One Art

BY PROF. VAROL AKMAN

In the first installment of this column - on November 9, 2010, to be precise - I promised to allocate it to "English-language poetry (American or British)." I now realize that I have been fairly disappointing in regard to the British part of my undertaking. (At my age, it takes a while for awareness to sink in.) So today I try to remedy the inadvertent neglect with poems from five major British poets whom I admire.

Time Passing, Beloved
Donald Davie (1922-1995)

Time passing, and the memories of love
Coming back to me, carissima, no more mockingly
Than ever before; time passing, unslackening,
Unhastening, steadily; and no more
Bitterly, beloved, the memories of love
Coming into the shore.

How will it end?
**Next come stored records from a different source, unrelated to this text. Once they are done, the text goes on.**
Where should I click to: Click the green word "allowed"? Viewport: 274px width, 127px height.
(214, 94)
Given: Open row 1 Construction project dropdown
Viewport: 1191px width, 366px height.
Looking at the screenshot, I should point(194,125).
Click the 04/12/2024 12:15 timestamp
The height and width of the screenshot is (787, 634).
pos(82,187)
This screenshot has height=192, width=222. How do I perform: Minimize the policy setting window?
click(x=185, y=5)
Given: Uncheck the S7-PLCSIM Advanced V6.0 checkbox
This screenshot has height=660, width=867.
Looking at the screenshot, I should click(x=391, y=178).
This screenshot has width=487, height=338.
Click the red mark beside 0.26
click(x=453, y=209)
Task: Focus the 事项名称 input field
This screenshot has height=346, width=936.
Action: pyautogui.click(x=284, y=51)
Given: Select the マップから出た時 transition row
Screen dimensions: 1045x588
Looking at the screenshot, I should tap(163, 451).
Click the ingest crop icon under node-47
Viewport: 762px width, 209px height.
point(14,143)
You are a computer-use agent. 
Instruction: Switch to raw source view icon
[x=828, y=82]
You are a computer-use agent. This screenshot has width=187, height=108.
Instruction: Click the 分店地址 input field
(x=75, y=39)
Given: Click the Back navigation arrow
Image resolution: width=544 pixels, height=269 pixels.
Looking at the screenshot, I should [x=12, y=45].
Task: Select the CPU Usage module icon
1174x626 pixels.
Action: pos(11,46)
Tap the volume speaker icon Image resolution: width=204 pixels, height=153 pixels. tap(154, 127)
Time passing and our passages of love
As ever, beloved, blind
As ever before; time binding, unbinding
About us; and yet to remember
Never less chastening, nor the flame of love
Less like an ember.

 

If, My Darling
Philip Larkin (1922-1985)

If my darling were once to decide
Not to stop at my eyes,
But to jump, like Alice, with floating skirt into my head,

She would find no tables and chairs,
No mahogany claw-footed sideboards,
No undisturbed embers;

The tantalus would not be filled, nor the fender-seat cosy,
Nor the shelves stuffed with small-printed books for the Sabbath,
Nor the butler bibulous, the housemaids lazy:

She would find herself looped with the creep of varying light,
Monkey-brown, fish-grey, a string of infected circles
Loitering like bullies, about to coagulate;

 

In the Attic
Andrew Motion (b. 1952)

Even though we know now
your clothes will never
be needed, we keep them,
upstairs in a locked trunk.

Sometimes I kneel there,
holding them, trying to relive
time you wore them, to remember
the actual shape of arm and wrist.

My hands push down between
hollow, invisible sleeves,
hesitate, then lift
patterns of memory:

 

Here
R. S. Thomas (1913-2000)

I am a man now.
Pass your hand over my brow:
You can feel the place where the brains grow.

I am like a tree:
From my top boughs I can see
The footprints that led up to me.

There is blood in my veins
That has run clear of the stain
Contracted in so many loins.

Why, then, are my hands red
With the blood of so many dead?
Is this where I was misled?

Why are my hands this way
That they will not do as I say?
Does no God hear when I pray?

 

Untitled
Kingsley Amis (1922-1995)

Things tell less and less:
The news impersonal
And from afar; no book
Worth wrenching off the shelf.
Liquor brings dizziness
And food discomfort; all
Music sounds thin and tired,
And what picture could earn a look?
The self drowses in the self
Beyond hope of a visitor.
Desire and those desired
Fade, and no matter:
Memories in decay
Annihilate the day.
There once was an answer:
Up at the stroke of seven,
A turn round the garden
(Breathing deep and slow),
Then work, never mind what,
How small, provided that

* This poem was discovered in 2004 among Amis's posthumous papers. Its existence was unknown to relatives, colleagues, or Amis's literary agent.